Massachusetts energy policy is intensely focused on developing a low-carbon power supply to meet the goals of the Global Warming Solutions Act. The MMWEC members’ power supply, encompassing the resources of 20 Massachusetts municipal utilities, already is approximately 46 percent carbon-free. As compared to the region as a whole, the MMWEC/municipal power supply is about 40 percent cleaner than generating resources serving New England.

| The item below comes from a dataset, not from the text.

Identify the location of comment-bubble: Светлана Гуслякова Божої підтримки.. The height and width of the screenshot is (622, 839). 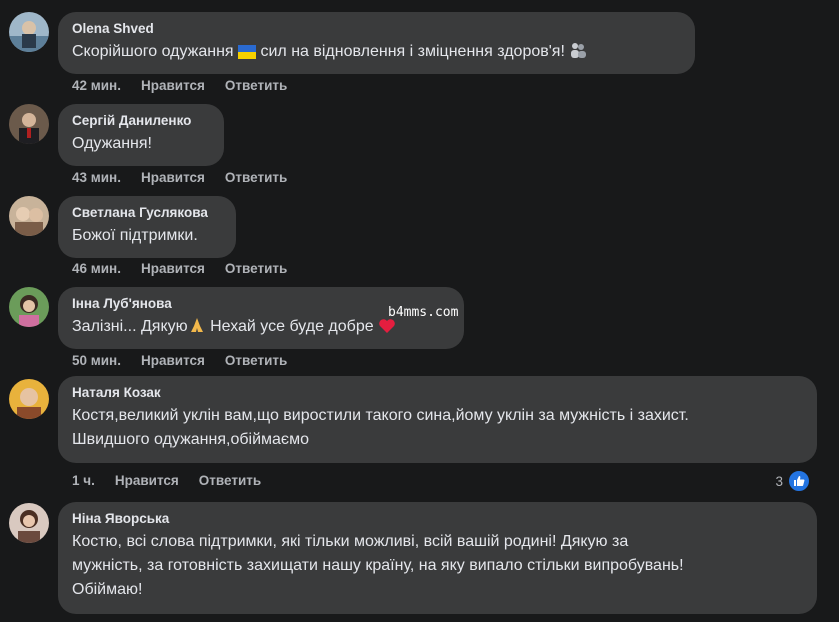
(147, 227).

These municipal resources include the wind, hydro, and solar resources noted above, additional low-cost hydro from New York, landfill gas, and carbon-free nuclear power. MMWEC is a joint owner of the Seabrook Station and Millstone Unit 3 nuclear projects, selling its share of power from the plants at cost to 28 Massachusetts municipal utilities. Closure of the Vermont Yankee nuclear plant led to an increase in New England’s power plant carbon emissions last year for the first time in five years, clearly demonstrating the value of nuclear power in achieving carbon reduction goals. The same is likely to happen when Pilgrim Station closes. It seems logical that any plan to comply with the Global Warming Solutions Act should include initiatives to ensure continued operation of Seabrook and Millstone, but that’s a different subject.
While Gerwatowski’s article claims to educate, it omits important facts and reads like a call for change in the public power business model. The truth is that municipal utilities are not isolated from social, political, and customer pressures to address the environmental, public policy, and other issues facing the electric utility industry. They recognize and are addressing these issues without mandate, which validates a business model focused on local control and not-for-profit operations. It also enables municipal utilities to continue setting high standards for quality and cost-competitive electric service.Ronald C. DeCurzio is the chief executive officer of the Massachusetts Municipal Wholesale Electric Company, a not-for-profit public corporation and political subdivision of the Commonwealth that provides a broad range of energy, financial, risk management, and other services to the state’s consumer-owned municipal utilities.